— start Excerpted records —

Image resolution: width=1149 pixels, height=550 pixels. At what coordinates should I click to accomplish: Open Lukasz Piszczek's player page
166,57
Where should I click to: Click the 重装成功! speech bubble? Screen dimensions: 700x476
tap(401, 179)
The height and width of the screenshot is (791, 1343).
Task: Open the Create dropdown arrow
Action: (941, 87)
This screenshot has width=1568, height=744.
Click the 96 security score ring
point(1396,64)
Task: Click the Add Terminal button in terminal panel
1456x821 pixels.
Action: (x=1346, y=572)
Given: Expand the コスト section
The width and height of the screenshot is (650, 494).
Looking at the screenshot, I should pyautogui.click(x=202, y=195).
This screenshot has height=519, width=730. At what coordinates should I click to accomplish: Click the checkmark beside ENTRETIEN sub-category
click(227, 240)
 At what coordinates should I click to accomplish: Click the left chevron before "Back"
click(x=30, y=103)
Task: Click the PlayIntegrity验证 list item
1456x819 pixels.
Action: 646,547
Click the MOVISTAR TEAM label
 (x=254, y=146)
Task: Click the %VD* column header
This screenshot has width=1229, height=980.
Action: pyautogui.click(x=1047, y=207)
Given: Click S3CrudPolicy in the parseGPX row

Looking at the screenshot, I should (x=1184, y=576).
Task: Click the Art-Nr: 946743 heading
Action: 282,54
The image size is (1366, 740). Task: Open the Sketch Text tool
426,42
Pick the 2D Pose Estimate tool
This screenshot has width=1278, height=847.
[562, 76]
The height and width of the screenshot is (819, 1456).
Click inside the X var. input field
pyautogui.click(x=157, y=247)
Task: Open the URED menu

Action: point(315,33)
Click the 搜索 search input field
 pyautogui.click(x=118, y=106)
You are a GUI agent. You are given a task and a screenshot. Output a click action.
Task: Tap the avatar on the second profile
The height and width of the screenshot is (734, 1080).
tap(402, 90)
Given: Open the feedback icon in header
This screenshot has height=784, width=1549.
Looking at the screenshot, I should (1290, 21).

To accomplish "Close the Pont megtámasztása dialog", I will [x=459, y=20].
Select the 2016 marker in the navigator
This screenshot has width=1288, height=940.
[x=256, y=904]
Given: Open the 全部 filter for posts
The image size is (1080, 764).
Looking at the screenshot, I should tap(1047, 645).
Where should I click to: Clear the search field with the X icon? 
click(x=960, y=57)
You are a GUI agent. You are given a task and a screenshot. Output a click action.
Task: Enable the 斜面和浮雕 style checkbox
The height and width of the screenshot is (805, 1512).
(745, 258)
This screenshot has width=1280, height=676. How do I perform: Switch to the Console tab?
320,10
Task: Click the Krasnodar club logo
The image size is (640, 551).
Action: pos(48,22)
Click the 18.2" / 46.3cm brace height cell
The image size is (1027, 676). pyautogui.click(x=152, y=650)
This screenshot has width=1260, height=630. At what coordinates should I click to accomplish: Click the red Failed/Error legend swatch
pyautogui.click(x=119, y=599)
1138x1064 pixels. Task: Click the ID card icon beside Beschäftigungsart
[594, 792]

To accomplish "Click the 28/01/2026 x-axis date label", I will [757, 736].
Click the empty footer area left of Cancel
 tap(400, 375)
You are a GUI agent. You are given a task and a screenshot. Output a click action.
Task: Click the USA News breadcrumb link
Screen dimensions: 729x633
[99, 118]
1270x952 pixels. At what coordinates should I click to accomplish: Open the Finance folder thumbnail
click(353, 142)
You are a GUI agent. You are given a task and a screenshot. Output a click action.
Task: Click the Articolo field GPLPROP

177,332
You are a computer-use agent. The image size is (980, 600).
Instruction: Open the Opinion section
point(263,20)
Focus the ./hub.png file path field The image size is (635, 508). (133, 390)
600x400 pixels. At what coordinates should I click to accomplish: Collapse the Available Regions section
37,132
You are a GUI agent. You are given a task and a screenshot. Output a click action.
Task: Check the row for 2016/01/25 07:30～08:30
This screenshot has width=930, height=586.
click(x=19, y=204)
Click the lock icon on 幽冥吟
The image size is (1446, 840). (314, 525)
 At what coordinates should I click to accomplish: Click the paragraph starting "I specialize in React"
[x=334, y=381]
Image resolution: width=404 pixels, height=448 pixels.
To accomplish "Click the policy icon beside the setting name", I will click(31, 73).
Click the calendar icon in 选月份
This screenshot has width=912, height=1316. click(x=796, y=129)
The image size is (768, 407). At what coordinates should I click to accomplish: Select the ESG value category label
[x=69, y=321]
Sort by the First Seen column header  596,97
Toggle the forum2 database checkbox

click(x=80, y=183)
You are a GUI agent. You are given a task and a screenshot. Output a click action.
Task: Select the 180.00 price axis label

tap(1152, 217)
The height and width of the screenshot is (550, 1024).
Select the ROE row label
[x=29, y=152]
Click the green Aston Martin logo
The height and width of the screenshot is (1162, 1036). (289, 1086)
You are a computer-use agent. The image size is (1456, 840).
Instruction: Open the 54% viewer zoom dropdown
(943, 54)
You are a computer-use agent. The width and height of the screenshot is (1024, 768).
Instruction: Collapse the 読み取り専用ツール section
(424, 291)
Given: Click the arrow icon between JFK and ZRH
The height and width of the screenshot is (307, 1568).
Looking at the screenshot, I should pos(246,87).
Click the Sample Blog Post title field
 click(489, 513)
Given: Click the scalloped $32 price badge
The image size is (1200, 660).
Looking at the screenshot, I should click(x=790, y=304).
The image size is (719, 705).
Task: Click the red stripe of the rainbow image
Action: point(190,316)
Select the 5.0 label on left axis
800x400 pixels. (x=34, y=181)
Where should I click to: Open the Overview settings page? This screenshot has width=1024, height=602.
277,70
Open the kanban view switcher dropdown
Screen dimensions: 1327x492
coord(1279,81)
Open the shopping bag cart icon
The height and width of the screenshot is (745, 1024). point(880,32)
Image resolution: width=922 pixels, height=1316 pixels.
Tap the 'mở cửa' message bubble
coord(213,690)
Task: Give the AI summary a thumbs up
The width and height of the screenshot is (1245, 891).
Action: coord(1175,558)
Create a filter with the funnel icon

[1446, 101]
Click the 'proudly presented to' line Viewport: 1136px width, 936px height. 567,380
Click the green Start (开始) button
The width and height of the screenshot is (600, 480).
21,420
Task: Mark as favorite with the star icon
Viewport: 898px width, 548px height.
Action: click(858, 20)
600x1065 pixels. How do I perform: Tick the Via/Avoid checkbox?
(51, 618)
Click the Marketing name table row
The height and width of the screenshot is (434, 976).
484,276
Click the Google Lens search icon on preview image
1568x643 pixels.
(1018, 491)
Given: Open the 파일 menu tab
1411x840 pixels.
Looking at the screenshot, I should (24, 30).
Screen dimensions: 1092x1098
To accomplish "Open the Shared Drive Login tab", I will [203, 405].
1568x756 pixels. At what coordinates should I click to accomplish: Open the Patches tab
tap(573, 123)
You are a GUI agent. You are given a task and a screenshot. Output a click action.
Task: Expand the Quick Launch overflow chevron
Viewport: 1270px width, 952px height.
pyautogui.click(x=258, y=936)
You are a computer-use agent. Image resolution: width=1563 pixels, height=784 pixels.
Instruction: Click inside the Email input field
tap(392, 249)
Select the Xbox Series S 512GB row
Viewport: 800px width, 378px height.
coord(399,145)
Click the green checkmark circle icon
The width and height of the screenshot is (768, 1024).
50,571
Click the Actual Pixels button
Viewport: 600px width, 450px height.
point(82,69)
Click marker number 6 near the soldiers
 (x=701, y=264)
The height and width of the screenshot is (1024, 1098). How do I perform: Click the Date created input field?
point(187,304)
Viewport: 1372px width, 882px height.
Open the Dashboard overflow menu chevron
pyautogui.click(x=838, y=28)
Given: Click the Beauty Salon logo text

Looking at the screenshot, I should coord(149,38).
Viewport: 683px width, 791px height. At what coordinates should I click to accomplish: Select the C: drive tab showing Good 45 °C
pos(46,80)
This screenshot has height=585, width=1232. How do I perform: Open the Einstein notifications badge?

— end Excerpted records —

Copy the rows from the beginning through the line containing "Action: pyautogui.click(x=1047, y=207)", replacing "pixels" with "px" and leaving everything else the same.

• Right answer:
Image resolution: width=1149 px, height=550 px. At what coordinates should I click to accomplish: Open Lukasz Piszczek's player page
166,57
Where should I click to: Click the 重装成功! speech bubble? Screen dimensions: 700x476
tap(401, 179)
The height and width of the screenshot is (791, 1343).
Task: Open the Create dropdown arrow
Action: (941, 87)
This screenshot has width=1568, height=744.
Click the 96 security score ring
point(1396,64)
Task: Click the Add Terminal button in terminal panel
1456x821 px.
Action: (x=1346, y=572)
Given: Expand the コスト section
The width and height of the screenshot is (650, 494).
Looking at the screenshot, I should pyautogui.click(x=202, y=195).
This screenshot has height=519, width=730. At what coordinates should I click to accomplish: Click the checkmark beside ENTRETIEN sub-category
click(227, 240)
 At what coordinates should I click to accomplish: Click the left chevron before "Back"
click(x=30, y=103)
Task: Click the PlayIntegrity验证 list item
1456x819 px.
Action: 646,547
Click the MOVISTAR TEAM label
 (x=254, y=146)
Task: Click the %VD* column header
This screenshot has width=1229, height=980.
Action: pyautogui.click(x=1047, y=207)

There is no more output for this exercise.